▶ _Aim of the exercise_
Only the number is requested. Tally the lines of the data that hold the string "computer".

▶ _Data for the task_
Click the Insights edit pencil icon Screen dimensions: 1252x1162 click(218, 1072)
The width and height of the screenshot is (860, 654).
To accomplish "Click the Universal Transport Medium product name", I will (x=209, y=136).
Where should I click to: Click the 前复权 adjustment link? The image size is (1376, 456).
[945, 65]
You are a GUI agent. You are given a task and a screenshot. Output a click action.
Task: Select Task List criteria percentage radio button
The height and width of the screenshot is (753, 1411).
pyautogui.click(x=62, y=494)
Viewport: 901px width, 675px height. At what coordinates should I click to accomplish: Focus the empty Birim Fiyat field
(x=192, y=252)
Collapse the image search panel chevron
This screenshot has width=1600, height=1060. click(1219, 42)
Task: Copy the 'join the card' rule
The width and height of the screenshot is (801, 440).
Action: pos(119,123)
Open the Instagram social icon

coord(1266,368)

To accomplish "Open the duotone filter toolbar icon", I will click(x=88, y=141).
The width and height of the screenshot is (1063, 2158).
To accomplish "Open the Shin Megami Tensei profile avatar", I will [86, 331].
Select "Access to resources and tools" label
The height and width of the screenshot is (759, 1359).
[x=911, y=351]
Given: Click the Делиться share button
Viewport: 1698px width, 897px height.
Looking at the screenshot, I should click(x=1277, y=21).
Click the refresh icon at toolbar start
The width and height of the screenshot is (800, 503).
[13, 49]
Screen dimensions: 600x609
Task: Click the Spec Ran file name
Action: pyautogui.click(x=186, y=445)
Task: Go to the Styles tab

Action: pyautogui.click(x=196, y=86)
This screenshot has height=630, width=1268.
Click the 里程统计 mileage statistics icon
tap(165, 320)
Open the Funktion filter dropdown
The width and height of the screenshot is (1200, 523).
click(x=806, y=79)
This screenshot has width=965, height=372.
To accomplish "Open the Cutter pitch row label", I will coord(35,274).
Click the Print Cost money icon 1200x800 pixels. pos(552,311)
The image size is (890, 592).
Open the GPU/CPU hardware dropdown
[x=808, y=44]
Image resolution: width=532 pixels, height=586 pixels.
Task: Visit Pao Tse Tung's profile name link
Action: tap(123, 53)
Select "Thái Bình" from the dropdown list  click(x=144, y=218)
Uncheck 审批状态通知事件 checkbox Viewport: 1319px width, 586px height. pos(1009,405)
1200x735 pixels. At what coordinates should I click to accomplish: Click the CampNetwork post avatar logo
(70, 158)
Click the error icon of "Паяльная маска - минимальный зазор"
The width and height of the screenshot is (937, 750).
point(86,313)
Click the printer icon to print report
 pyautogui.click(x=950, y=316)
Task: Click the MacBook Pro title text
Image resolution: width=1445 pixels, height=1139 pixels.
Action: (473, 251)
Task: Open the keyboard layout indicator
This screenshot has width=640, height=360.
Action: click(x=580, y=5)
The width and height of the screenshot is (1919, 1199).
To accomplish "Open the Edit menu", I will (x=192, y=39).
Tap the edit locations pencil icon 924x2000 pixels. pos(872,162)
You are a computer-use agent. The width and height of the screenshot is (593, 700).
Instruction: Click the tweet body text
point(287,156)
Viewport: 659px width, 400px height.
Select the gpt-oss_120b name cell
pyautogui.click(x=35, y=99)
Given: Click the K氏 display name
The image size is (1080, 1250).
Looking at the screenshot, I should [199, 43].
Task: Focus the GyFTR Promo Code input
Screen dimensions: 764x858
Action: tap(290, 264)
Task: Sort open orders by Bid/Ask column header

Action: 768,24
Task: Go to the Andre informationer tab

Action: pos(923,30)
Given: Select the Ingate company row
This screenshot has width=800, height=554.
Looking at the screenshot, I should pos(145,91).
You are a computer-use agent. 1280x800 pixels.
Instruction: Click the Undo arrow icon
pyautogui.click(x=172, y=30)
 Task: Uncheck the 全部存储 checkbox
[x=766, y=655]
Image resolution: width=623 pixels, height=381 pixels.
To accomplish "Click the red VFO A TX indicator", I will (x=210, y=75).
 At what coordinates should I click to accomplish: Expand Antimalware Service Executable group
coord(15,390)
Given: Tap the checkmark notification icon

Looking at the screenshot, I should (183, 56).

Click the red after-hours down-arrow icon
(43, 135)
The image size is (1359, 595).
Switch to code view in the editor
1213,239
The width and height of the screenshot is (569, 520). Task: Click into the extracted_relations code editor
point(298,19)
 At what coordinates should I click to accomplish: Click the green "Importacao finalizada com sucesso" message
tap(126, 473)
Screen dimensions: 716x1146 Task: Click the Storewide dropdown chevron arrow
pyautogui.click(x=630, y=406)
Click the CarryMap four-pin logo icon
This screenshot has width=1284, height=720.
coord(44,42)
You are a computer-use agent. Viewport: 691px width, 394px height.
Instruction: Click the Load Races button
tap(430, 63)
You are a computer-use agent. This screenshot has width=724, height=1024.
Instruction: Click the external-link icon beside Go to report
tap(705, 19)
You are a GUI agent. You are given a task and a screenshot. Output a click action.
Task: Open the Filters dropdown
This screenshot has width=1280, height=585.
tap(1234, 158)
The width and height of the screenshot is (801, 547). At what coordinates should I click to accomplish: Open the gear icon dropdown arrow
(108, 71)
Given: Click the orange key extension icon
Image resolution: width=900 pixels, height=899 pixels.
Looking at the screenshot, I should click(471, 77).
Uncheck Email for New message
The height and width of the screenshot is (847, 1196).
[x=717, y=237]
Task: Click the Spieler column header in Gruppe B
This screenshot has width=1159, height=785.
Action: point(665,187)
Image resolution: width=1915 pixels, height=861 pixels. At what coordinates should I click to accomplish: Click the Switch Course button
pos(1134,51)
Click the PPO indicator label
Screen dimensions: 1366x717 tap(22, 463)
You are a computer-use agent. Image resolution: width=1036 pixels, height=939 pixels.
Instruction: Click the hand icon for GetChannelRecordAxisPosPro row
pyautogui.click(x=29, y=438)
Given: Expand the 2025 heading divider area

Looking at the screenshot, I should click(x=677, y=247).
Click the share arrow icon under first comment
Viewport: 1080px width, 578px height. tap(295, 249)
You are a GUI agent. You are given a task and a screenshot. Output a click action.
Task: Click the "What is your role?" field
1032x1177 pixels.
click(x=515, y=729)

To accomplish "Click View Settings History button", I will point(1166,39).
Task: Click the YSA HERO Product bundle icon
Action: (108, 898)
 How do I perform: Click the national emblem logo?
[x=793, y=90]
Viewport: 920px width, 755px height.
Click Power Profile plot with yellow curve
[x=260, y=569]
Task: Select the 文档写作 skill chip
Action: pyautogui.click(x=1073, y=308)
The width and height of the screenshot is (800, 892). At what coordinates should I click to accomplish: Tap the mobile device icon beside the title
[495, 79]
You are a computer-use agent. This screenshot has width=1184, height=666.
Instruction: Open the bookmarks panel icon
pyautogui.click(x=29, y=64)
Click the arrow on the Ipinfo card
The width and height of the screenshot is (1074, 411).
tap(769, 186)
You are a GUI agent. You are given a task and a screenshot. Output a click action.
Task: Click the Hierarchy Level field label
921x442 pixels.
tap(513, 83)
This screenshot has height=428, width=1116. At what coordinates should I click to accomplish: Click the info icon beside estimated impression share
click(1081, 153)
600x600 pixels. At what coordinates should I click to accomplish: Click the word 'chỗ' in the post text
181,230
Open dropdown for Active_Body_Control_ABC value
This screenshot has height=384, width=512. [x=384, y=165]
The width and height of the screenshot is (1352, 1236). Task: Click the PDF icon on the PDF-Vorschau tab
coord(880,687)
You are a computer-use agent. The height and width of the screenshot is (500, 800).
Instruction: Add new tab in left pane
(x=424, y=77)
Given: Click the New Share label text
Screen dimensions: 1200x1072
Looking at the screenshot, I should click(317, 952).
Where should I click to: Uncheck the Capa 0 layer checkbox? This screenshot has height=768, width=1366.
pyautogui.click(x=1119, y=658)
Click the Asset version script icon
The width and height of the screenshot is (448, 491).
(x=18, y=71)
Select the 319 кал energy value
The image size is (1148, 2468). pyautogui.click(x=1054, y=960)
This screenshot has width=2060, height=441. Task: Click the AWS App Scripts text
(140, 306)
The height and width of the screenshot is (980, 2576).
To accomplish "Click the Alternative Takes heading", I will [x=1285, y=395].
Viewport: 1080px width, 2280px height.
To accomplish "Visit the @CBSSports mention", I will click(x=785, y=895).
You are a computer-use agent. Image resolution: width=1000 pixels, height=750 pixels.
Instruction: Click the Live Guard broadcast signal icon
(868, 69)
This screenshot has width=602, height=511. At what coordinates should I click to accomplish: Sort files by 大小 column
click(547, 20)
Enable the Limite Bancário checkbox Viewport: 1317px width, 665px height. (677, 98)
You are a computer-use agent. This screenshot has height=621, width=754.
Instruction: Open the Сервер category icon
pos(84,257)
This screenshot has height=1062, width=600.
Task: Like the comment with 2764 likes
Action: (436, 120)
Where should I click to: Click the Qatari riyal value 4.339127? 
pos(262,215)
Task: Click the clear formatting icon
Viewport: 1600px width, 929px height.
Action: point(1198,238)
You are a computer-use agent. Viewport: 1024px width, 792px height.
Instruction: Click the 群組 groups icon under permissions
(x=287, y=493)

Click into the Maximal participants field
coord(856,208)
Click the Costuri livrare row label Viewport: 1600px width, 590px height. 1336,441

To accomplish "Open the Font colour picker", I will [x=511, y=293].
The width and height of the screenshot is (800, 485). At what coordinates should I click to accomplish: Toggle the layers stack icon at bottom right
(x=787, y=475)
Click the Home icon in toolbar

▶ _Finished exercise_
10